The proposal by Robert Rita, of Blue Island and a 20-year member of the Illinois legislature, would open the door for Sporttrade and Prophet Exchange to set up shop in the state, facilitating bets between gamblers rather than through a typical bookmaker.
The language is identical to a bill proposed a year ago by state Sen. Bill Cunningham of Chicago, though that bill has not gone forward in the legislature.
The process has led to better odds for bettors, as “the house” simply makes a small profit of about 2 percent on the winner’s share rather than offer worse odds to help ensure that the sportsbook makes money.
Both Sportrade and Prophet Exchange opened up shop in New Jersey in late summer 2022, in time for most of the NCAA college football and NFL seasons. The betting exchange Wagr launched even earlier, in Tennessee in Jan. 2022.
But its founders say its customers are casual bettors who either seek a platform to formalize bets with friends, or who need help finding someone who wants to take the opposing side of a proposed bet. Wagr sets a $500 limit on any bet, which makes it unappealing to more serious gamblers who would prefer an exchange such as Sporttrade or Prophet.
The latter two companies do not limit the amount of wagers, because unlike traditional sportsbooks they are not taking on any risk. Perhaps the most striking part about the proposed gambling via Sporttrade’s platform is that a wager on a ballgame becomes similar to a stock purchase.
The value of that purchase ebbs and flows immediately – allowing a participant to either “quit while he’s ahead” and cash out at a higher price, or reduce their losses on a wager that seems to be headed in the wrong direction before the entire purchase price is lost. The new form of betting likely would appeal most to younger risk-takers who already have tried stock market “day trading” and who have dabbled in the volatile cryptocurrency market.
The bill would amend the state’s Sports Wagering Act and provides that:
“Exchange trade wagering means the buying and selling of betting contracts at any time prior to the conclusion of an event, based on a describable zero to 100 scale of probability and employing a recognized market surveillance technology used in United States financial markets that is capable of identifying wagering activities indicative of problem gambling, money laundering, and other actions detrimental to the integrity of sports wagering.”
Up to two betting exchange licenses would be available
The bill also would authorize the Illinois Gaming Board to issue up to two exchange trade wagering licensees, with taxes levied and collected being at the same rate as traditional sports betting operator licenses in the state. The cost of each betting exchange license would be $500,000 for a term of four years, and then an additional $100,000 for four more years.
Prophet officials have said they hope to launch in Indiana sometime in 2023, while Colorado is considered the favorite to be Sporttrade’s second state for exchange betting before the end of the calendar year.

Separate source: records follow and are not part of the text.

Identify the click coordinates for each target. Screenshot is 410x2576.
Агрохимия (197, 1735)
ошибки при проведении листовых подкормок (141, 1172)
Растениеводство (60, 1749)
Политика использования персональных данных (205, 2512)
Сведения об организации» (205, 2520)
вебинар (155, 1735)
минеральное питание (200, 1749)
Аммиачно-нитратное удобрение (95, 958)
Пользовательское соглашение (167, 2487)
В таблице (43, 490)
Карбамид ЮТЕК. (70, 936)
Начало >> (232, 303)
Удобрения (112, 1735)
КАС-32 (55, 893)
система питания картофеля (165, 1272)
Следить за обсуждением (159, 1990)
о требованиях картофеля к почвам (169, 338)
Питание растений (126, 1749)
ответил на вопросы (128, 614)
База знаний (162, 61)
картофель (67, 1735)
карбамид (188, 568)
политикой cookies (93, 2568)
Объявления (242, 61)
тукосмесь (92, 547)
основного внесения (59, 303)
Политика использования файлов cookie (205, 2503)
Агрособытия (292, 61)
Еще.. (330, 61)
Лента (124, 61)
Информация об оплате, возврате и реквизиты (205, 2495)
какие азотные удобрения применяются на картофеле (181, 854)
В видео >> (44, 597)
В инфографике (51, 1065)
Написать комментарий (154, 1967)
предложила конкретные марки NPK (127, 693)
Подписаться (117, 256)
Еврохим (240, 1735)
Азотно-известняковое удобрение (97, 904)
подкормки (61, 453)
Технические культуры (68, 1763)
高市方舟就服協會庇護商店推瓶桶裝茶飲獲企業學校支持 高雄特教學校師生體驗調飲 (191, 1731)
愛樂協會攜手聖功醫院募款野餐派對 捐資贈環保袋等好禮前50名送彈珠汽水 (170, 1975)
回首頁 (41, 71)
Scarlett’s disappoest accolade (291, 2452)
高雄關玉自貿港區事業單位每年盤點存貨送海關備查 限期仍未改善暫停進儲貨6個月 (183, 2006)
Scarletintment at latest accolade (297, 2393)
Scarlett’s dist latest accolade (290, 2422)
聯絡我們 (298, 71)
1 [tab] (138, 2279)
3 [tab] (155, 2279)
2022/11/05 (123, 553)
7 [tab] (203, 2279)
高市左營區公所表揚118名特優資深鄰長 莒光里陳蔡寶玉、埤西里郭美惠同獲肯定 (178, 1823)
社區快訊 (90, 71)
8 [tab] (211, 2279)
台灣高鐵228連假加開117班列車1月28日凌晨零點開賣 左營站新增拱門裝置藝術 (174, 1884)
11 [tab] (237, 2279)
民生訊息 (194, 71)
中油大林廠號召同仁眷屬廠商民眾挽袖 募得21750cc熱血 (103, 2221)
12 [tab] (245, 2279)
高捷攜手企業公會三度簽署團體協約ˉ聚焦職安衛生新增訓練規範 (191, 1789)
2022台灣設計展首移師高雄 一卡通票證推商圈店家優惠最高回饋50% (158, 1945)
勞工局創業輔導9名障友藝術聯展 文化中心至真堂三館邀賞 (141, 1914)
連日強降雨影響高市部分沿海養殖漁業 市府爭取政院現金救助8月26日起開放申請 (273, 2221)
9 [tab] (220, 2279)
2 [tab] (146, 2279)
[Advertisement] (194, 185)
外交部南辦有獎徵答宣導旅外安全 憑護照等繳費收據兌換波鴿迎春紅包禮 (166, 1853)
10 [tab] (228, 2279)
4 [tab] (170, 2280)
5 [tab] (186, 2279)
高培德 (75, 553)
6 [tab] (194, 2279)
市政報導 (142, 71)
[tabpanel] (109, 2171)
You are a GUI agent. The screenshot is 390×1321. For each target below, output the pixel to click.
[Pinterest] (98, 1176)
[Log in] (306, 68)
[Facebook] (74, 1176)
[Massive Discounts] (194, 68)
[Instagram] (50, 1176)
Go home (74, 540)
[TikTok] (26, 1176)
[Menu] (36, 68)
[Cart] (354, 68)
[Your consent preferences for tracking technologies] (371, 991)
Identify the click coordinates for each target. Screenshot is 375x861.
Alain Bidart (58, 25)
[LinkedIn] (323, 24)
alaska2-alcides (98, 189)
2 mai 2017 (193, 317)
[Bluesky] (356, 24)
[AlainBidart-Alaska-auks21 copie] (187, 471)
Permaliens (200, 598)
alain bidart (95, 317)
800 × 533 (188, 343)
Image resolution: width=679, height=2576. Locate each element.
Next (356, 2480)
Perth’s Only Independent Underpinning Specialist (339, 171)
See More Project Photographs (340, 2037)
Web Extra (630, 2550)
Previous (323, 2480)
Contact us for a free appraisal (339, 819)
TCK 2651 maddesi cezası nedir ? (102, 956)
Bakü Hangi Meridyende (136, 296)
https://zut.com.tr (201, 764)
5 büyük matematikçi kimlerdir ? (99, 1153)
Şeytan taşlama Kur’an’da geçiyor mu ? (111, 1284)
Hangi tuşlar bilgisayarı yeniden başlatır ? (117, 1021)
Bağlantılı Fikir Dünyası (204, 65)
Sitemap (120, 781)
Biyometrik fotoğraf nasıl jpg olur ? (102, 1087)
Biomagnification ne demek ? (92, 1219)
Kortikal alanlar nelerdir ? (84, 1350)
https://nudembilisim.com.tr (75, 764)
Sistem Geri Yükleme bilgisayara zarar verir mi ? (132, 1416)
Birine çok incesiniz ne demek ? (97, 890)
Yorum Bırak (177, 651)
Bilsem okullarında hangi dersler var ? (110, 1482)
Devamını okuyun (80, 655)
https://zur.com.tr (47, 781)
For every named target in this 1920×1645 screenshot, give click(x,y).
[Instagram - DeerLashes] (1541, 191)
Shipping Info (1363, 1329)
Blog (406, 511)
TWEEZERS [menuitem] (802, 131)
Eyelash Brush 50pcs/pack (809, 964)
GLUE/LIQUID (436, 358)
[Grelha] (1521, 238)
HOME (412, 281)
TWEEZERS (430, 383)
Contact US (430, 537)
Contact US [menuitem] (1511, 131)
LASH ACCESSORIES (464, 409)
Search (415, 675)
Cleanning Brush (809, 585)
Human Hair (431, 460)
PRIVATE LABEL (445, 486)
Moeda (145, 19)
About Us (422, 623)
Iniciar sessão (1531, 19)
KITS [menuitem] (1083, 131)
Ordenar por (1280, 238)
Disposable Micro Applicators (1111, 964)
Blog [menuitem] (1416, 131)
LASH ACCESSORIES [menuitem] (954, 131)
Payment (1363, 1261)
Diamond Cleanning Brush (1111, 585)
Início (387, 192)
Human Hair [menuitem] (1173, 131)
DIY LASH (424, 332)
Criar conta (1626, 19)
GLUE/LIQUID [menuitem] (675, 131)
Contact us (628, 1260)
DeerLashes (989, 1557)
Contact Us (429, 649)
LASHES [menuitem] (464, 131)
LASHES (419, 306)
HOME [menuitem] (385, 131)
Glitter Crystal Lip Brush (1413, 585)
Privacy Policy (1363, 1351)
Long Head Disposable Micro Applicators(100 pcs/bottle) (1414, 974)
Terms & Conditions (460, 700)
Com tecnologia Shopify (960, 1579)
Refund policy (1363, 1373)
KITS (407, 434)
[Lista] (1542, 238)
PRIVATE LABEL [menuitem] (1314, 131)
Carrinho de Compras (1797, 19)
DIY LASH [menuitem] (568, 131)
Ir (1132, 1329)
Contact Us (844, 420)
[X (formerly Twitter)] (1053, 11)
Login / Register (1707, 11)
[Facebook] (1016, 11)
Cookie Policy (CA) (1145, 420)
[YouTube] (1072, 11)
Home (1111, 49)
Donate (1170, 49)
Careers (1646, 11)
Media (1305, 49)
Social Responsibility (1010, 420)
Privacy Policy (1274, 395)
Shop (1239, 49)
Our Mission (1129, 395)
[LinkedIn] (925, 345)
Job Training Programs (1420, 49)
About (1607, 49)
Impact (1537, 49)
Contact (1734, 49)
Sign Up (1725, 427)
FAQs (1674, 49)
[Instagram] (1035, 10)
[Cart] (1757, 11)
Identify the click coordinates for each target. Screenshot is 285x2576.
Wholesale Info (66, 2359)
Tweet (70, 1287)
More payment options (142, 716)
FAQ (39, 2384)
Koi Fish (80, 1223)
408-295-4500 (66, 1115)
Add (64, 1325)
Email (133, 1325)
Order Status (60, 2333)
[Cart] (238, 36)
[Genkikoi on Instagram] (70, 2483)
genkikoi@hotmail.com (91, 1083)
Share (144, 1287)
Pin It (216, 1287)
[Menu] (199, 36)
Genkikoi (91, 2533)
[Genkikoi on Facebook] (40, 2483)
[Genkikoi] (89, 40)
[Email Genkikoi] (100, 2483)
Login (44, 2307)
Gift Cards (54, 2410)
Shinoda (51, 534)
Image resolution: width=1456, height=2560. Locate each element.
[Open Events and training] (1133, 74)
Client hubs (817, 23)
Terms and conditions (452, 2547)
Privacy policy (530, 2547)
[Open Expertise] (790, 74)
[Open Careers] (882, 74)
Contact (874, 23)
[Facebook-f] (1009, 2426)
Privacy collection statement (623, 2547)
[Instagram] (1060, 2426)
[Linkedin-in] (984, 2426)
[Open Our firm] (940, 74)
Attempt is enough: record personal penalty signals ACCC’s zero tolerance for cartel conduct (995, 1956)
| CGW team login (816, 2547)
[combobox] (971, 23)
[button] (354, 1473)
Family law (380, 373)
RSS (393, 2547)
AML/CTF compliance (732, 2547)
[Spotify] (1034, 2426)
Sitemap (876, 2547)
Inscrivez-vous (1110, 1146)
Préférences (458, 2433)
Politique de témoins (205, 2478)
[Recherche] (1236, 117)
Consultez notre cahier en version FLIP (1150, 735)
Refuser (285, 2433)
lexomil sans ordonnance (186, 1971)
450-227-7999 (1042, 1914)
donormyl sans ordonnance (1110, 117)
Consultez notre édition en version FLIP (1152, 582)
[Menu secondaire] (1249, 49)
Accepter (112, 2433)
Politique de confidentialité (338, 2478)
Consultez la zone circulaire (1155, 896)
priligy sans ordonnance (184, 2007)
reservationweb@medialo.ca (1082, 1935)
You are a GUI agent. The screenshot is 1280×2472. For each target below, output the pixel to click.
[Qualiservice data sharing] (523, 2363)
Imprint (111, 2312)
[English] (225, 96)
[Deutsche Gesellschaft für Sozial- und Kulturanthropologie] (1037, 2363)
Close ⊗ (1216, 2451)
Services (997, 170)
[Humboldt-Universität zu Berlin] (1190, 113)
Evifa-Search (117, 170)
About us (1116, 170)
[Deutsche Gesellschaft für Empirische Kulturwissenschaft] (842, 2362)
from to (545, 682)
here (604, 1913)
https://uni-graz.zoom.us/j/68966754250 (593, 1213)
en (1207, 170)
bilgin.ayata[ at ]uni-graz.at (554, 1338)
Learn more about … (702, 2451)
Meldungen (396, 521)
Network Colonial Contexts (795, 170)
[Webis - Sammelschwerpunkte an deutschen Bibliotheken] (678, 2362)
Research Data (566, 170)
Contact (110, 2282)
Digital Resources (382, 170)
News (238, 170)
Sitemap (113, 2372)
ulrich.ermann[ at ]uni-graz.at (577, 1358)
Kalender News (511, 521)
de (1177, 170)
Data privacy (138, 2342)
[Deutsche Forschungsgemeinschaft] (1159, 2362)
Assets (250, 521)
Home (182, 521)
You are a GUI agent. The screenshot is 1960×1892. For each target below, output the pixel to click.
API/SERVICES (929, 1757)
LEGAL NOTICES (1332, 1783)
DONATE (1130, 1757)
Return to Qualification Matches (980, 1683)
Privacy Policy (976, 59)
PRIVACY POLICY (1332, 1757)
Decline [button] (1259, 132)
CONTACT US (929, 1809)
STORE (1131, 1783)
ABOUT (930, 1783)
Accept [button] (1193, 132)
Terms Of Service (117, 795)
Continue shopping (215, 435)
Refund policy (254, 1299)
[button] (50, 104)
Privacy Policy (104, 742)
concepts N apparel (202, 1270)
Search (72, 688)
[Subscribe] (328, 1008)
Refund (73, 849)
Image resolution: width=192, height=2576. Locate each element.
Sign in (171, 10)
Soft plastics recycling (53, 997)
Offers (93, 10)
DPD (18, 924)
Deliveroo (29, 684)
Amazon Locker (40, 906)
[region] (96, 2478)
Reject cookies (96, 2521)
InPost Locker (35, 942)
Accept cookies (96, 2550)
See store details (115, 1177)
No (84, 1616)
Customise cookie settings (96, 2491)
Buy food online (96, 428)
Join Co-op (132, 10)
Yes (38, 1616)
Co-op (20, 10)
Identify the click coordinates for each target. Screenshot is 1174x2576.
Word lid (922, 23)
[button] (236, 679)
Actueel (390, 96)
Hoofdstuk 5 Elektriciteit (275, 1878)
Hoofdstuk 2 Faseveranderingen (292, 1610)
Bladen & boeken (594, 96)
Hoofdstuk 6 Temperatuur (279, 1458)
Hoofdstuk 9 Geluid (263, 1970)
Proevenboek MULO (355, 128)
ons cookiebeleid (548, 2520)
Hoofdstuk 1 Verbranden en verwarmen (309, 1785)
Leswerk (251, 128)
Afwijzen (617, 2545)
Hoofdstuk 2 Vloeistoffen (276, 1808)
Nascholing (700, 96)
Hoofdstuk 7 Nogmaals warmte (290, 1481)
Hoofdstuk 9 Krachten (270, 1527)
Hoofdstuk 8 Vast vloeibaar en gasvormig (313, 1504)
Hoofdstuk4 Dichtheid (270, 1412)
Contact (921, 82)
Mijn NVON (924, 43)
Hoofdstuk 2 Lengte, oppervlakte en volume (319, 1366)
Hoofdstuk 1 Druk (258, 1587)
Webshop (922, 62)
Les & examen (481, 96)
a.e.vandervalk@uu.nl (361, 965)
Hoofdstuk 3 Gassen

For those who like the idea of “sports as a stock market”, New Jersey also permitted the launch of Mojo in Sept. 2022. Mojo sets a value for various star NFL players, raising and lowering that figure based on actual performances throughout their careers.
So a buyer of stock in Philadelphia Eagles quarterback Jalen Hurts as of the start of the 2022 season would have gotten a relative bargain, while his value has soared during what could be a Most Valuable Player season.
But Mojo sets the values as opposed to the format of the three sports exchanges above, which instead make possible “peer-to-peer” betting on their platform between two participants who pick opposite sides of a bet of their choosing.
Federal Wire Act prohibits bets across state lines
Sports betting exchanges are popular all over Europe, in part because of offering sufficient “liquidity.” That means that residents can seek an “opponent” in a wager all over each country.
But in the U.S., The Federal Wire Act of 1961 prohibits the placing of sports bets across state lines. That means that an Illinois resident, if given the opportunity to try a betting exchange via the passage of this bill, would have to find another state resident willing to take the other side of the bet. At high stakes, that could prove difficult to impossible.
That proved to be the case for the experiment of exchange wagering on horse racing in New Jersey in 2017-19 – there weren’t enough participants within the state to make the gambling feasible.
Rep. Rita was at the forefront of the successful effort to legalize sports betting in Illinois, and back in 2017 he introduced a bill to add online casino gaming to the mix.
A 2021 version of the bill would mirror a New Jersey law that for the past decade has permitted online casino play by operators who enter into partnerships with casinos or racetracks in the state.
Each of those brick-and-mortar sites would be allowed to have up to three online casino partners. Rita has not made much progress on that gambling front, however.
While a majority of the 50 U.S. states have legalized sports betting since a May 2018 U.S. Supreme Court decision opened that door, only six states allow for online casino play. The only such state in the Midwest to permit it is Michigan, which launched both sports betting and online casino gaming in Jan. 2021.